This Web-based course is designed to teach the interactions that take place between aquaculture and the environment by providing the student with relevant principles, concepts and tools. Students will explore current issues in aquaculture and investigate their implications. Students will also explore and compare systems, species, production methods and environments.

Course Objectives

Upon completion of this course, students will:

  • Be able to describe the components and processes of aquaculture systems that interact with the environment;
  • Appreciate the complexity that exists between those components and processes as a system, at different levels of organization (eg. cellular, organismal, farm, regional, global);
  • Synthesize the previous objectives so as to evaluate the interdependence of aquaculture and the biophysical and socioeconomic environments, as well as how different aquaculture systems and production methods can affect that interdependence.

Course Structure

The course is structured into five main modules:

  1. Aquaculture basics
    • This is an introduction to aquaculture in which you will learn what aquaculture is and examine a short history of aquaculture.
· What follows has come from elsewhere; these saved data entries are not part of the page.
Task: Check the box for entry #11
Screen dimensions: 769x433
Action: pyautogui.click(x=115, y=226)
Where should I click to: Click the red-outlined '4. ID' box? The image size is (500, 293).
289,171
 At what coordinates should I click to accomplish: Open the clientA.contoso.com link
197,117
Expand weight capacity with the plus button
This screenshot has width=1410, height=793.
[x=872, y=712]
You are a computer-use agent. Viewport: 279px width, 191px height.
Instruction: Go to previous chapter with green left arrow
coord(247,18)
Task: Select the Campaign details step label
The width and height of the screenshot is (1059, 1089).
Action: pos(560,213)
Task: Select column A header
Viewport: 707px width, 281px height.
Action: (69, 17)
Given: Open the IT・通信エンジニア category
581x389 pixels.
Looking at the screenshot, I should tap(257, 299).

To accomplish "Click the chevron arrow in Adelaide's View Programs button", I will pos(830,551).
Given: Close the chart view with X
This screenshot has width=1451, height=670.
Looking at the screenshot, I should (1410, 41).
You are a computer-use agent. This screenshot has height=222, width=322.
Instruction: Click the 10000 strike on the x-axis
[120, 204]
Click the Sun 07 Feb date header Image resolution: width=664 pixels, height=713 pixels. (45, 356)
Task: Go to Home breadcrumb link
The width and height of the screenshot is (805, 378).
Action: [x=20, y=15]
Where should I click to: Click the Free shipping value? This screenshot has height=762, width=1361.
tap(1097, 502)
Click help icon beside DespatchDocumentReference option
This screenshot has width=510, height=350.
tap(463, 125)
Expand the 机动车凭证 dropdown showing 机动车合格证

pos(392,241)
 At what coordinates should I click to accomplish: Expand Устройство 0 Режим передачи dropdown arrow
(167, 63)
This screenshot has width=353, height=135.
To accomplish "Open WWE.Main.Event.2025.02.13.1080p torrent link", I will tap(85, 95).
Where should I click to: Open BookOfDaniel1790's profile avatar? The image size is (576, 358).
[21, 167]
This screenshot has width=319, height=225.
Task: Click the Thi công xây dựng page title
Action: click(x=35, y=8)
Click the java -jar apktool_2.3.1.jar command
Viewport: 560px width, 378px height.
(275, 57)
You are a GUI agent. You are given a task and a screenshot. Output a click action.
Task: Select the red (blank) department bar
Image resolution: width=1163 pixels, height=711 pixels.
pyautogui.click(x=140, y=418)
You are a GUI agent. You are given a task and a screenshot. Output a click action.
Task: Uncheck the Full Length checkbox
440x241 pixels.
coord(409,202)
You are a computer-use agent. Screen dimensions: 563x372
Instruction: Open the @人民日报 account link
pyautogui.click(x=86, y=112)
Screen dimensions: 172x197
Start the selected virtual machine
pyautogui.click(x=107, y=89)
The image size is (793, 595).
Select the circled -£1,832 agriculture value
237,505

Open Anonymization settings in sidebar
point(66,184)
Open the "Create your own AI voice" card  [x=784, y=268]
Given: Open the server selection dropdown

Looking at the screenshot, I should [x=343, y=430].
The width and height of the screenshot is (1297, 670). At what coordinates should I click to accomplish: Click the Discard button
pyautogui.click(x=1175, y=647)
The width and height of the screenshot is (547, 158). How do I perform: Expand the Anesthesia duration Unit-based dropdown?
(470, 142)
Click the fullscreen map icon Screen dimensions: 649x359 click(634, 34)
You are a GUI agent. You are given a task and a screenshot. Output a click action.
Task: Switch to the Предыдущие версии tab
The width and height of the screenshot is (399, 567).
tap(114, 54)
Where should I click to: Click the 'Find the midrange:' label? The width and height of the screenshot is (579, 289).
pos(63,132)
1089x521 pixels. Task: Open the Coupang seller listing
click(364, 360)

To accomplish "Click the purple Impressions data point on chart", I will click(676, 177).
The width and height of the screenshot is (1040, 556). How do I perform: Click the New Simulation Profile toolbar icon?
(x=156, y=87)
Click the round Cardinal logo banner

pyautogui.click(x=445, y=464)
It will explain the concept of aquaculture production systems, methods, and their characteristics, describe the relationship between aquaculture, fisheries and agriculture; and report on the current status and outlook of aquaculture within the context of other food production systems, such as agriculture and fisheries
  2. Ecology of aquaculture
    • This module will introduce you to some of the potential impacts that aquaculture may have on the environment. The module links thermodynamic laws and trophic concepts to the ecological perspective of an aquaculture system, explains the natural resources and processes on which aquaculture depends, as well as the sources and type of interactions that occur as a result of aquacultural production, relates interactions to production systems and methods, and looks at agricultural development for potential translation of knowledge into aquaculture.
  3. Current issues in aquaculture
    • Aquaculture is always full of hot topics, this module will delve into some of the current issues facing intensive aquaculture
  4. Management of interactions
    • Intensive aquaculture relies on various inputs and results in numerous outputs. This module will look at some of these and discuss management of the interactions between culture of aquatic organisms and the environment they exist in.
  5. Aquaculture and sustainability
    • This last module synthesizes the various issues related to the interactions between aquaculture and the environment, and introduces a perspective about the main aspects related to the sustainability of aquaculture.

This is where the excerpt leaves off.